I was still very dependent on my stick for getting around. Very simply, the brothers were terrific and it was there I gathered my ‘second wind’.
As well as life in the community there was life in the college. The students and teachers made me feel welcome.
They had little chores for me to do but more than that there was conversation. Slowly I was getting some of my vocab back and in the library I could try it out little by little.
This continued for two months with the school taking four days of my week and Stratford, three. There was still no Sunday Mass, of course, and I had no role in Stratford other than as a visitor. There was no way I could have been in charge. Parishioners picked me up from town, took me out for meals and left meals for me in the presbytery, too. The parishioners were terrific as were the priests who came to the parish several times in the week from North Taranaki.
A local made a ride-on cart available for me so I was able to scoot around town and show up at the coffee bars, not that coffee meant much to me as yet.
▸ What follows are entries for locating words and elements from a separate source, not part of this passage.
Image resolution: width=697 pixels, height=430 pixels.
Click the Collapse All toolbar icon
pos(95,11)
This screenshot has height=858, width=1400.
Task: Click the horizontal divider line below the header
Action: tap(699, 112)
But I was free.
Another freedom came my way after Christmas. A car became available—all I had to do was learn to drive again. So off I went with my car set up especially for me. I had one leg and one arm unavailable. Six weeks of lessons later I was able to drive again.
By March 2007 I was saying semi–private Masses, driving a car, and the hospital had gone as far as it could go. I still had a fairly limited vocab, especially in public and I felt the weight of time on my hands as there was very little I could do. I had been so busy before the attack, now I had hours to fill.
It was just as well as there was really little work that I could do without falling asleep and my memory was always there with its limits. It was clear to me that I would never again be parish priest so I had to look around for a parish where I could quietly grow back to some degree of normality.